Abstract

National Analysts conducted primary research with rheumatologists—specifically, two panel discussions, 25 in-depth telephone interviews, and a mail survey of conference (Auranofin Symposium and Workshop) participants—to examine current treatment practices and to probe the rationale and motivations underlying treatment strategies in rheumatoid arthritis. The research identified important areas of consensus in drug perceptions, therapeutic approaches, and disagreements. Physicians differ regarding the minimum time they wait after diagnosing rheumatoid arthritis before initiating remittive therapy, some beginning immediately and others waiting six months or longer. Younger physicians are quicker to initiate remittive treatment than their older colleagues, but both younger and older practitioners are initiating remittive therapy earlier than in the past.

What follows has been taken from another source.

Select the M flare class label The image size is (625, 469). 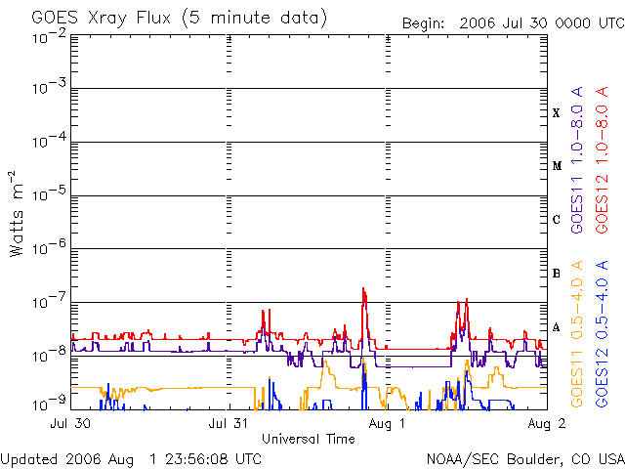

Some noteworthy differences between hospital-based and office-based practitioners were discerned with respect to factors that figure in their decisions to initiate remittive therapy. Differences were also found among physicians in the way they pose drug options to their patients; “authoritarian,” “libertarian,” and “guided democracy” were names given to the three styles identified. In general, however, physicians report that patients are more directly involved in treatment selection than previously, a trend that may in part be due to the use of more aggressive treatment strategies than in the past and a desire to share the psychologic burden of those decisions. Findings suggest that gold compounds will continue to be a mainstay first-line disease-modifying agent in the treatment of rheumatoid arthritis but that there may be less reluctance to use other agents as physicians become increasingly familiar and comfortable with alternative options, especially penicillamine and immunosuppressive agents.